Trapped! A Whale’s Rescue

Trapped

Trapped! A Whale’s Rescue
by Robert Burleigh (Author) and Wendell Minor (Illustrator)

Booktalk: In the icy waters of the Pacific, a massive humpback whale unexpectedly finds herself tangled in a net abandoned by fishermen. When a rescue boat and a convoy of divers arrive to help the struggling humpback, a realistic and moving encounter bridges the human and aquatic worlds.

Snippet:
The chug-chug of a motor fills the air.
Rescuers. Are they too late?
Divers drop cautiously into the frigid water.

They know the whale is wild.
One quick roll of her immense body can crush.
One blow from her gigantic tail can kill.

TrappedSpread

Six Traits Mini Lesson

Trait: Organization The title of the book, Trapped! A Whale’s Rescue, sets up the way the book will be organized. We know what will happen just by reading the title. The whale will be trapped and then rescued.

This excerpt appears on the page after the whale becomes trapped in the forgotten fishing net. Notice how the events unfold in chronological order.

The sound comes first.

The chug-chug of a motor fills the air.

Then we find out more about that sound.

Rescuers.

At the end of the second line comes that essential, emotional question.

Are they too late?

And then the rescue begins . . .

Divers drop cautiously into the frigid water.

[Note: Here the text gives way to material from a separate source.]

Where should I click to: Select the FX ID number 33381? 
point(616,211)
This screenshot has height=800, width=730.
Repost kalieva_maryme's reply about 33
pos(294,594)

Trait: Organization There is another organization pattern at work in this book. Notice how the text is organized into three line units.

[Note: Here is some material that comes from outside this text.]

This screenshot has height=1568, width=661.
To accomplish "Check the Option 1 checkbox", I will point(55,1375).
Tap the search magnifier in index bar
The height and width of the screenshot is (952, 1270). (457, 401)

The chug-chug of a motor fills the air.
Rescuers. Are they too late?
Divers drop cautiously into the frigid water.

They know the whale is wild.
One quick roll of her immense body can crush.
One blow from her gigantic tail can kill.

Organizing text into a predetermined number of lines is a poetic device. The Poetry Foundation Glossary defines it this way:
Tercet
“A poetic unit of three lines, rhymed or unrhymed.”